— Document excerpt —
....

As a fifth grader I attended an elementary school across town with a couple of my peer neighbors.  We bussed to this other district so we could enroll in the “Gifted & Talented” program there.  This was my second year at the school and I distinctly recall my classroom was in the basement that year.  I could smell the mish-mash of cafeteria food during most hours of the school day because it too, was in the basement.

We had four or five rows of desks which faced the left side of a long, narrow room.  My desk was on the far right, two or three back from the front.  On my right was a concrete wall and on my left the other desks.  Opposite the front of the lined up desks, in what would be considered to be the back of the room, and behind the students, was the teacher’s desk.  I guess she was expected to monitor everything going on from the back of the group.  But that’s not what happened.

I heard some kids giggling behind me.  When I heard a boy’s voice say “Hey Lisa!” I looked to my left, and there in front of my face was the bare naked genitalia of a male student who had dropped his pants and started laughing.

I don’t actually remember what my reaction was, other than turning beet red and staring at whatever I pretended to be doing.  The raucous quieted down for those who’d seen this and been entertained, and the boy (who wasn’t exactly a fifth grader to the best of my recollection) pulled up his trousers and left me alone.

....

— Work order A —
In the excerpt, where was the fifth-grade classroom that year?
— Work order B —
Please copy the excerpt word for word, starting with "As a fifth grader" and going on through "not what happened.".

— Supplied material —
....

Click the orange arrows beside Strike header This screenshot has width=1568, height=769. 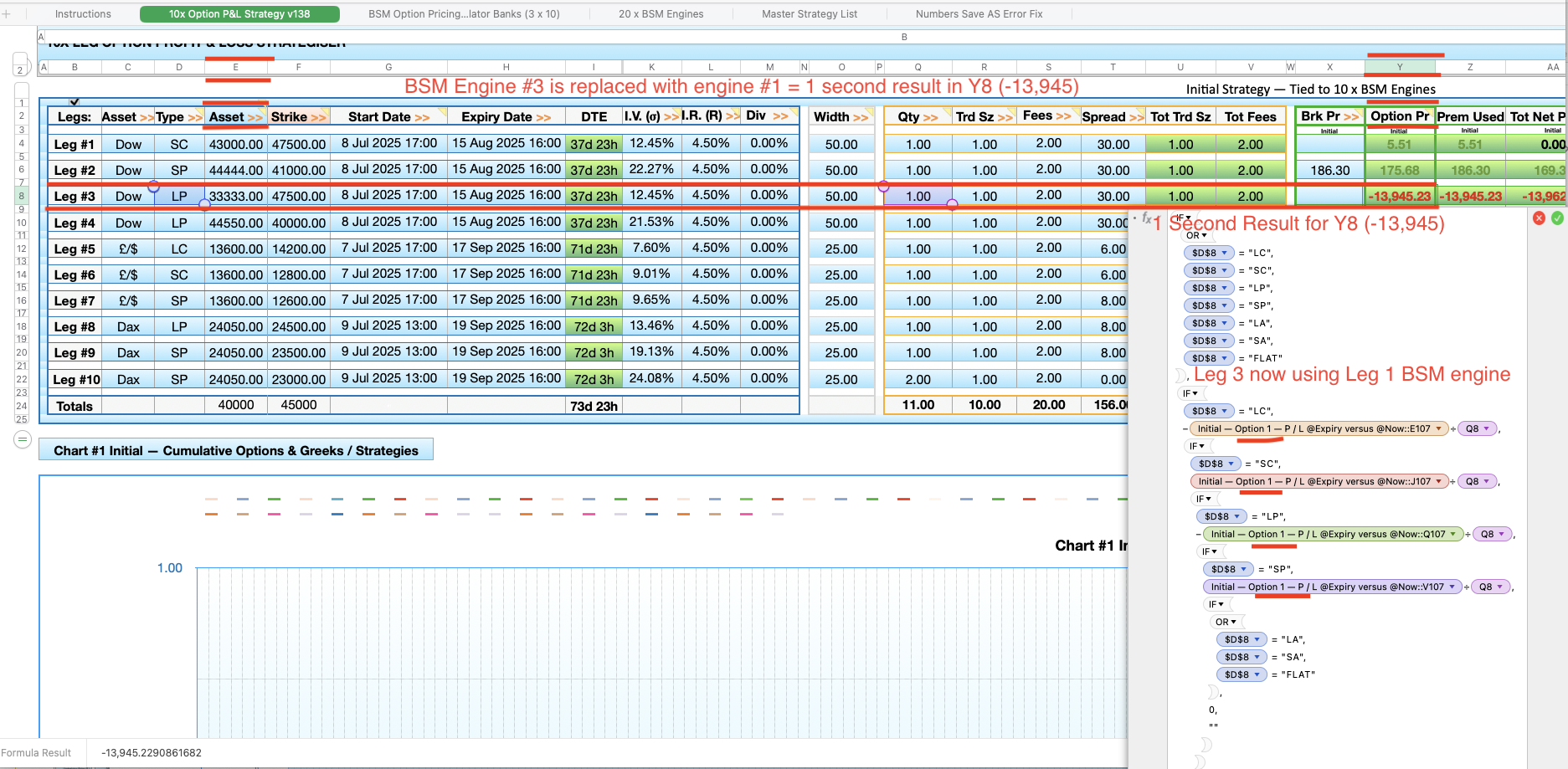pyautogui.click(x=318, y=118)
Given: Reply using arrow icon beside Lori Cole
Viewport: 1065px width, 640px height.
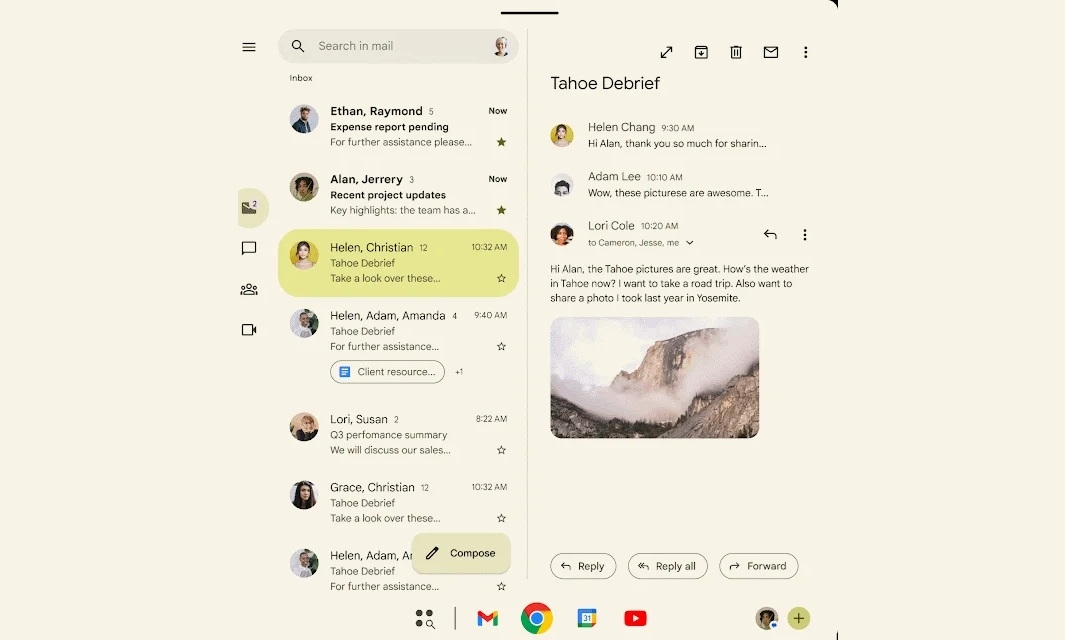Looking at the screenshot, I should pyautogui.click(x=770, y=235).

....

— Response A —
In the basement.

— Response B —
As a fifth grader I attended an elementary school across town with a couple of my peer neighbors.  We bussed to this other district so we could enroll in the “Gifted & Talented” program there.  This was my second year at the school and I distinctly recall my classroom was in the basement that year.  I could smell the mish-mash of cafeteria food during most hours of the school day because it too, was in the basement.

We had four or five rows of desks which faced the left side of a long, narrow room.  My desk was on the far right, two or three back from the front.  On my right was a concrete wall and on my left the other desks.  Opposite the front of the lined up desks, in what would be considered to be the back of the room, and behind the students, was the teacher’s desk.  I guess she was expected to monitor everything going on from the back of the group.  But that’s not what happened.